Mise giù le sue memorie fino al 1985 poi andò a far vedere il lenzuolo, ormai tutto coperto di scrittura, al sindaco di Poggio Rusco. Il primo cittadino comprese immediatamente di trovarsi di fronte a qualcosa che oltrepassava la semplice curiosità e decise di interessare l’Archivio diaristico nazionale di Pieve Santo Stefano (Arezzo), che raccoglie oltre 5.000 storie inedite scritte in forma di diario. In un giorno d’inverno del 1986, Clelia arrivò col suo lenzuolo a Pieve Santo Stefano, senza sapere che il suo singolare diario non si sarebbe fermato lì.
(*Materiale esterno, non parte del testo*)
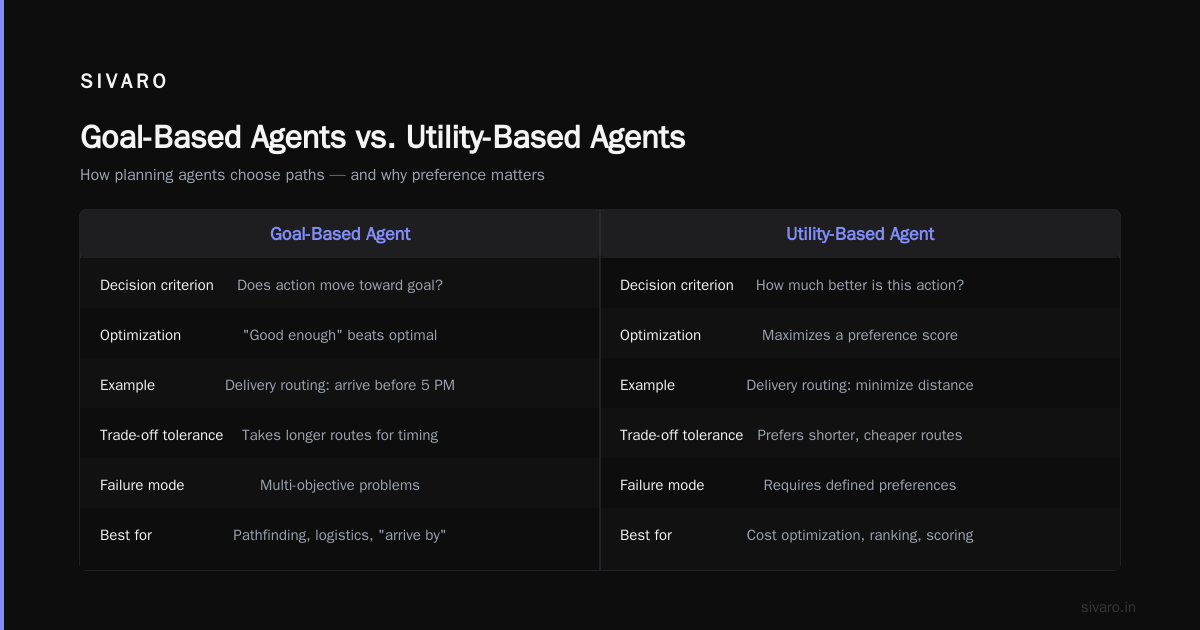Click 'Does action move toward goal?' cell
This screenshot has width=1200, height=630.
tap(340, 285)
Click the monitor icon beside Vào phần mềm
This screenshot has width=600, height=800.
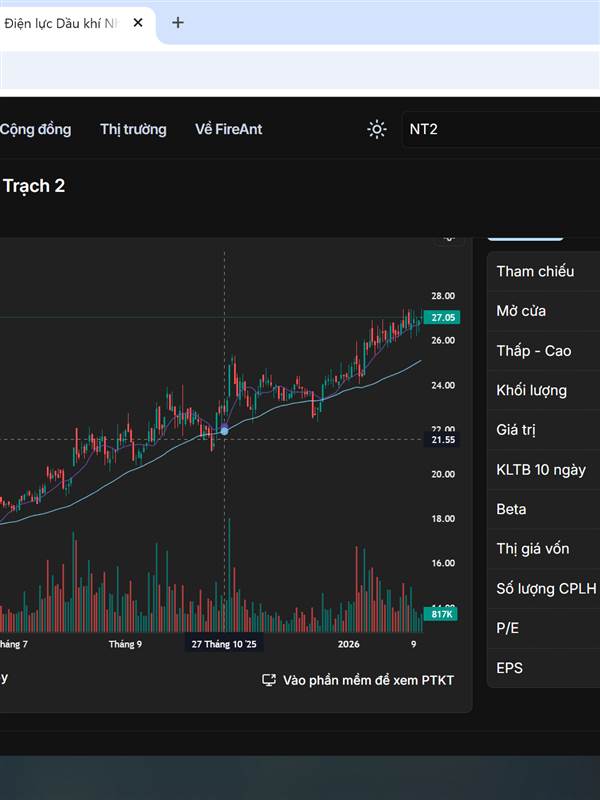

Tre anni dopo nel 1989, Luca Formenton, nipote di Arnoldo Mondadori, durante una visita a Poggio Rusco, paese d’origine del nonno, venne a sapere del lenzuolo di Clelia. E lo volle vedere.
Nel 1992, quando Clelia aveva già ottant’anni, il lenzuolo, trascritto da Rosanna Mai, diventò un libro con il titolo Gnanca na busïa (Mondadori), e con la prefazione di Saverio Tutino. Neanche una bugia: Clelia Marchi ha raccontato senza inventare né nascondere nulla, le vicende allegre e quelle tragiche, le nascite e le morti, i parenti e i compagni di lavoro, le stagioni e le guerre. Uno straordinario documento che diventò un bestseller.
Ma la vita di Clelia non mutò: rimase a vivere nella casa comprata da Anteo con tanti sacrifici, dove ieri è morta.

Oggi viene sepolta accanto al marito.